> Set tasks
1) In the Philip Roth passage, begin at the words "Preceding the reading" and stop after "Zipperstein (Stanford University).", and swap "panel discussion" for "roundtable" as you write that part out again.
2) According to the Philip Roth passage, which novel earned Roth a Pulitzer Prize?
3) Name everyone the Philip Roth passage lists as taking part in the panel discussion.

> Selected extract
Preceding the reading was a panel discussion with YIVO Executive Director Jonathan Brent, Bernard Avishai (Hebrew University), Igor Webb (Adelphi University) and Steven Zipperstein (Stanford University).

Philip Roth is an American novelist and one of the most honored authors of his generation. His books have twice been awarded the National Book Award, twice the National Book Critics Circle award, and three times the PEN/Faulkner Award. He received a Pulitzer Prize for his 1997 novel, American Pastoral, which featured his best-known character, Nathan Zuckerman, the subject of many other of Roth's novels. In 2001, he received the highest award of the American Academy of Arts and Letters, the Gold Medal in Fiction for lifetime achievement. He is the only living American novelist to have his work published in a comprehensive, definitive edition by the Library of America. His fiction, set frequently in Newark, New Jersey, is known for its intensely autobiographical character, for philosophically and formally blurring the distinction between reality and fiction and for its provocative explorations of Jewish and American identity. His most recent novel, Nemesis (2010) is about the devastating effects of a polio epidemic in Newark, New Jersey in 1944.

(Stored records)

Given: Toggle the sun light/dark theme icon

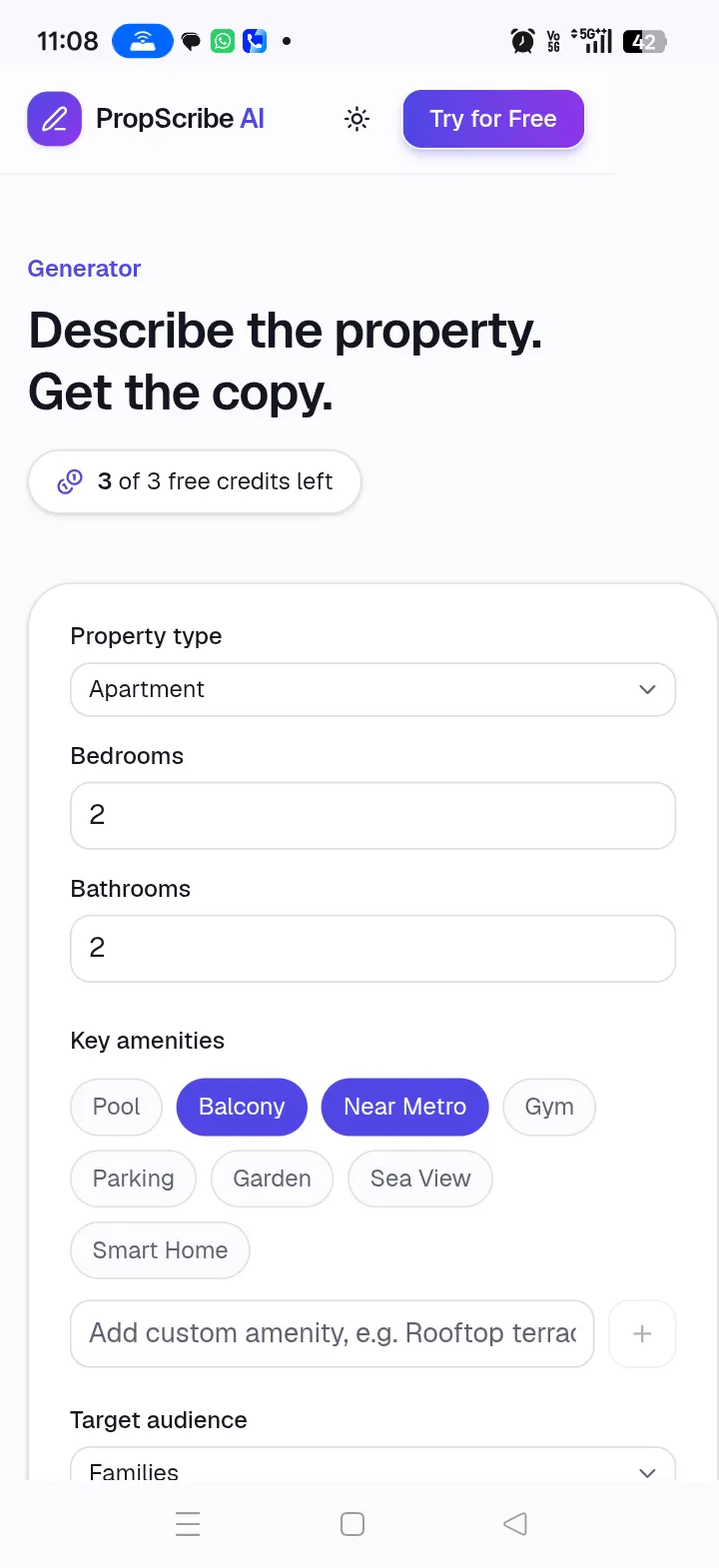Looking at the screenshot, I should (x=357, y=119).
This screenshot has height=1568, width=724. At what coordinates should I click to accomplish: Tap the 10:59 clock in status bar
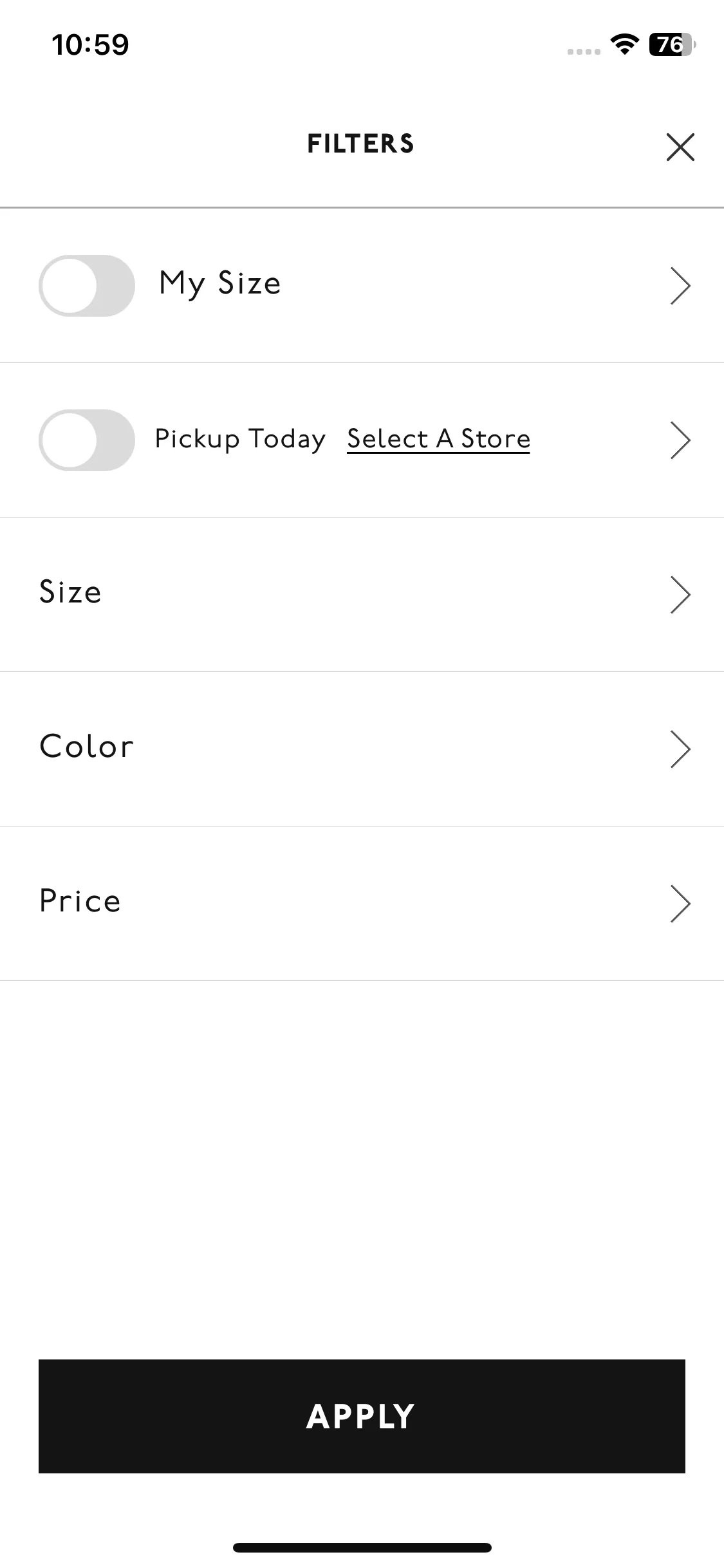[x=90, y=44]
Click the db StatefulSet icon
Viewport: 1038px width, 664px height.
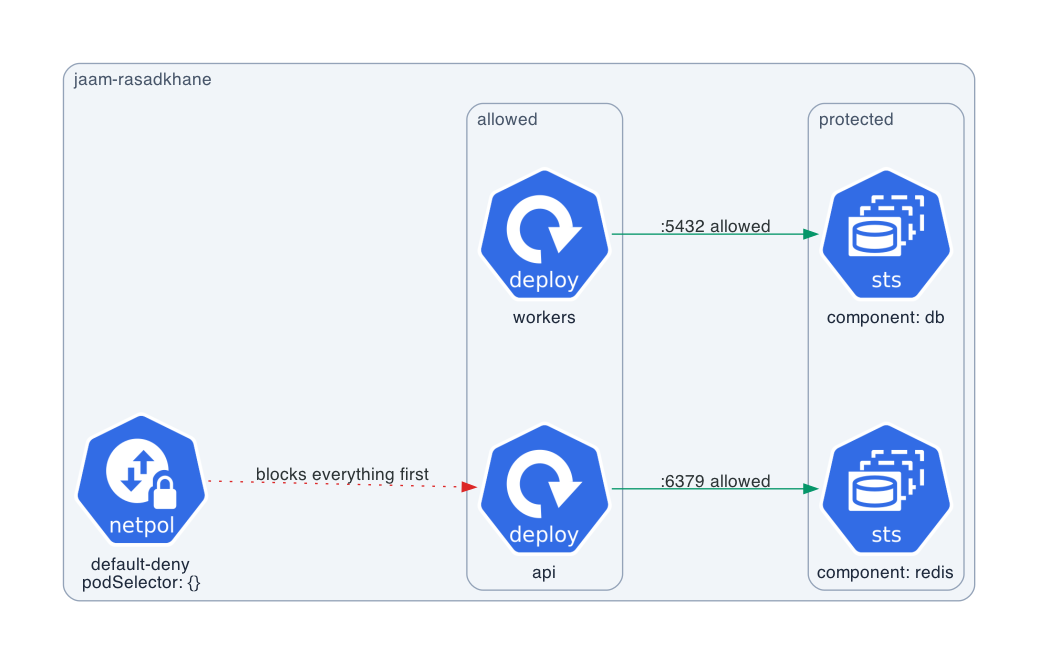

> Answers by task
1)
Preceding the reading was a roundtable with YIVO Executive Director Jonathan Brent, Bernard Avishai (Hebrew University), Igor Webb (Adelphi University) and Steven Zipperstein (Stanford University).

2) American Pastoral, his 1997 novel.

3) Jonathan Brent, Bernard Avishai, Igor Webb, Steven Zipperstein